◆ **Extract provided**
------------
Opinion: The Supreme Court has put us in a constitutional crisis and a climate crisis. - The Colorado Sun

The Colorado Coalition for a Livable Climate is outraged by the recent Supreme Court decision eviscerating the Environmental Protection Agency’s ability to limit greenhouse gas emissions from power plants.

Kevin Cross and Jan Rose

The decision is an outright attack on Congress that shatters our checks-and-balances system of government. It signals that we are in a constitutional crisis that will impede our ability to tackle the climate emergency. 

There are multiple flaws in the Court’s decision on West Virginia vs. EPA. First, the Court chose to accept a case in which the EPA regulation in question — the Clean Power Plan — was repealed three years ago. That is a clear overreach of its authority. No court should have the ability to resurrect a repealed law or rescinded regulation, just to create new legal precedent at will.

READ: Colorado Sun opinion columnists.

Second, the Court majority abandoned the strict “originalism” to which it otherwise professes fealty and invoked the relatively novel legal theory it has deemed the “major questions” doctrine, that allows the court to engage in judicial activism across any spectrum of society, business, or law. This intrusion into both the executive and legislative branches functions violates the Constitution’s separation of powers. 

Third, the majority’s reasoning calls into question Congress’s ability to legislate and delegate implementation of rules to regulatory agencies with the requisite expertise to protect consumers, workers, and the environment. It is unreasonable to expect legislators to have decades of professional experience in every aspect of a proposed bill.
------------
According to the opinion piece on the Supreme Court's EPA ruling, which group is outraged by the decision?
------------
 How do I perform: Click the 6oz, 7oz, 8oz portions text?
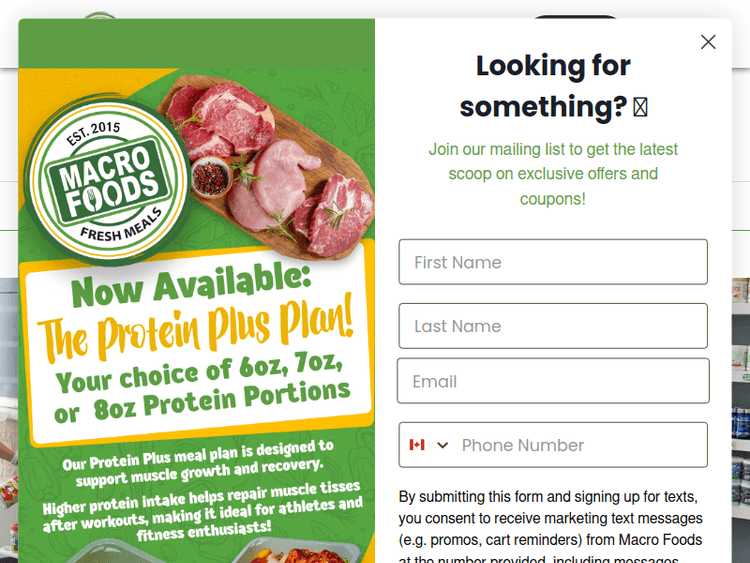point(202,388)
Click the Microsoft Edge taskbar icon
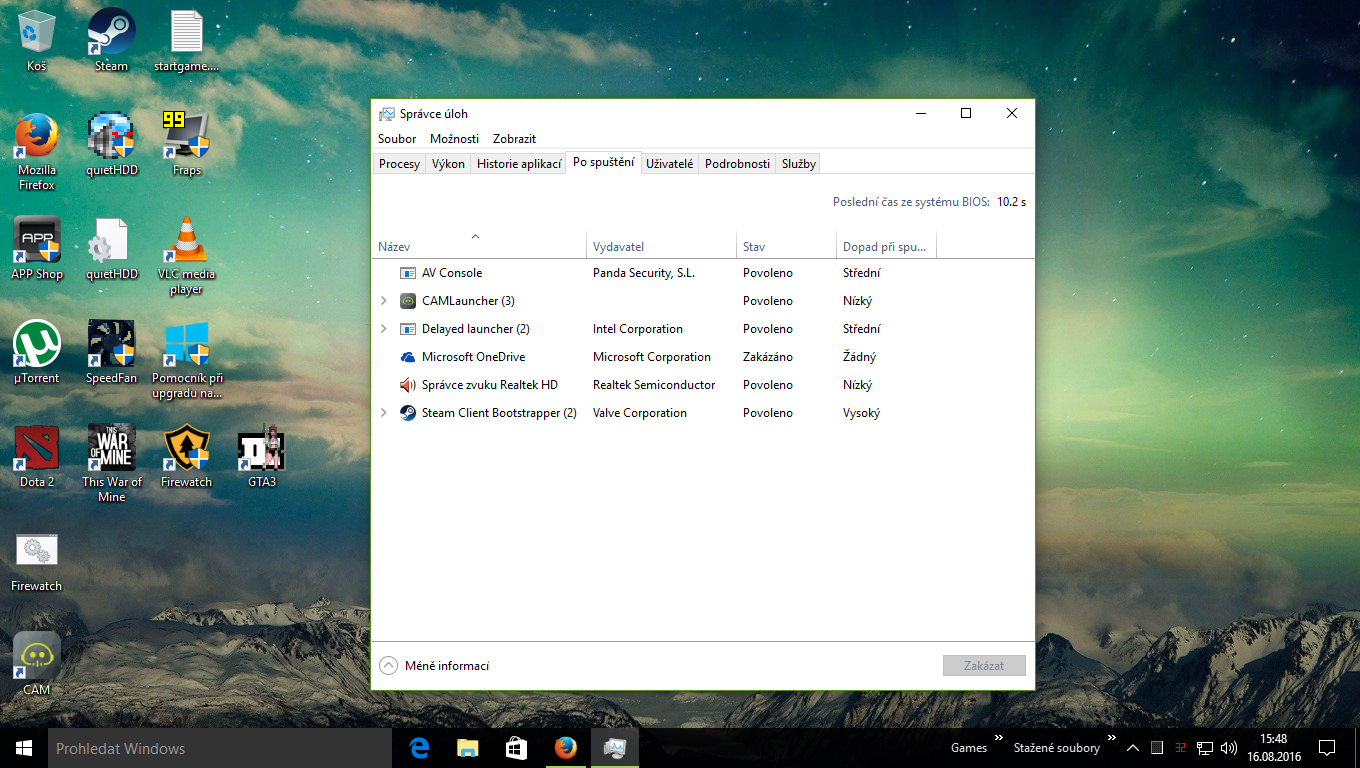This screenshot has height=768, width=1360. pyautogui.click(x=420, y=748)
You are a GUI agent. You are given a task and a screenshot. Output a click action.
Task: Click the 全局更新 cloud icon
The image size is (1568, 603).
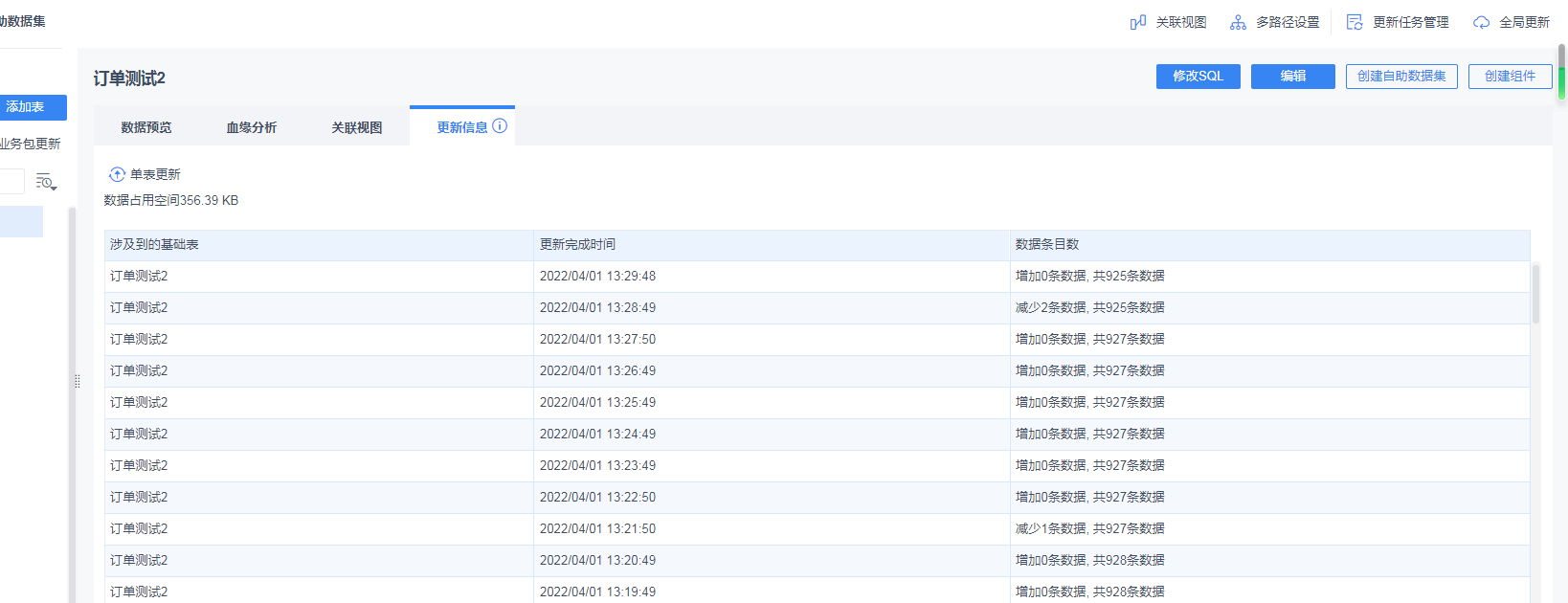pyautogui.click(x=1481, y=22)
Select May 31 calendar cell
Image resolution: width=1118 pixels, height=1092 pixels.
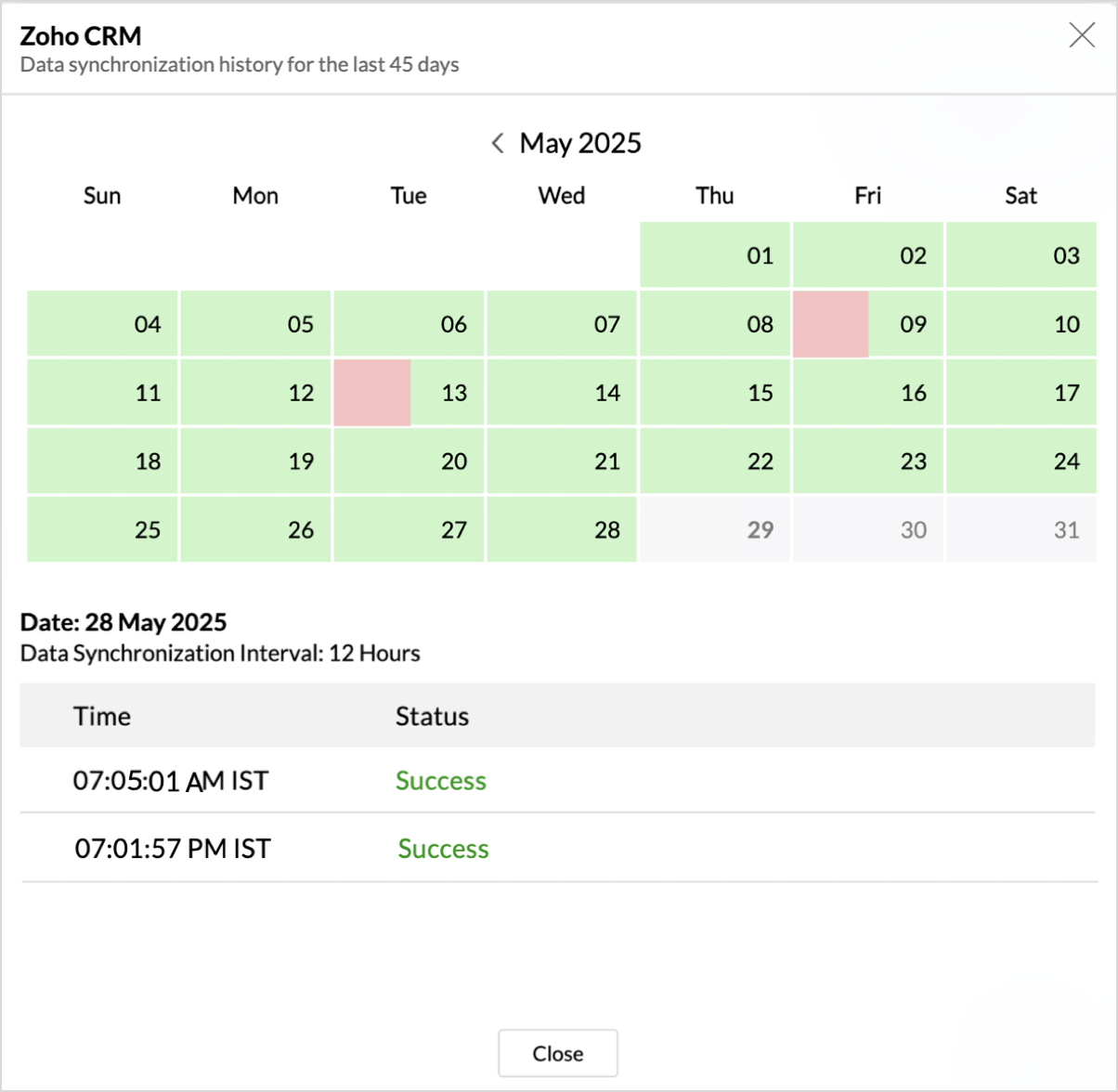(x=1021, y=529)
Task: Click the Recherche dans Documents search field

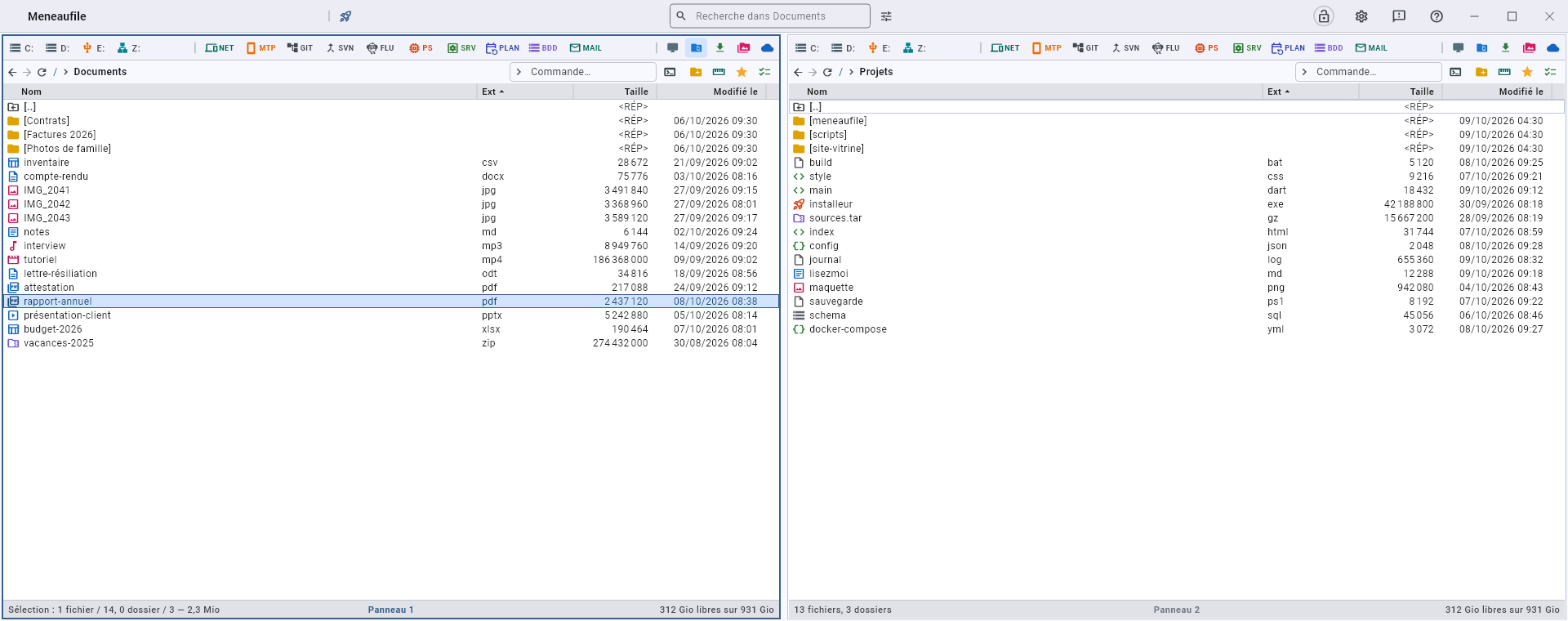Action: coord(770,16)
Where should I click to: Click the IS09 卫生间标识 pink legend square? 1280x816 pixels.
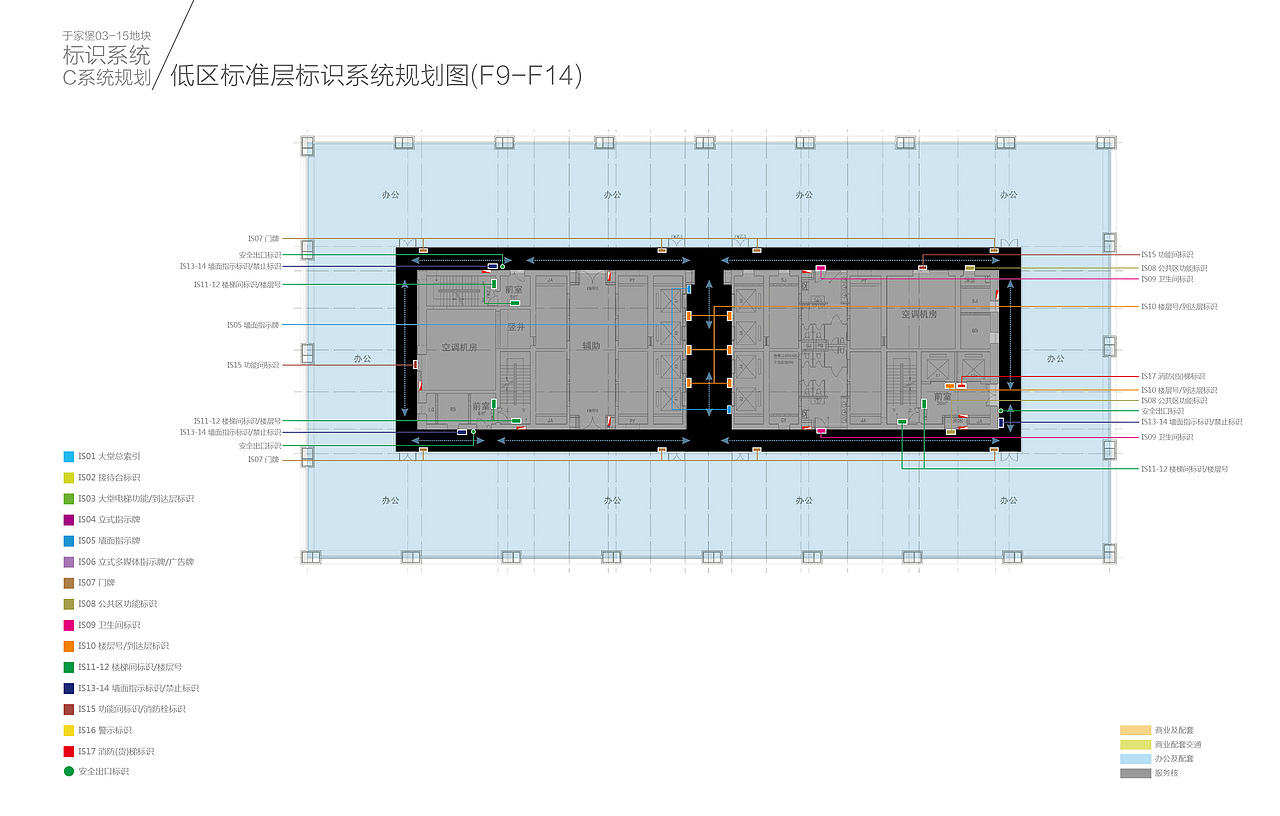coord(68,625)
------------
◆ **Answer to this problem**
The Colorado Coalition for a Livable Climate.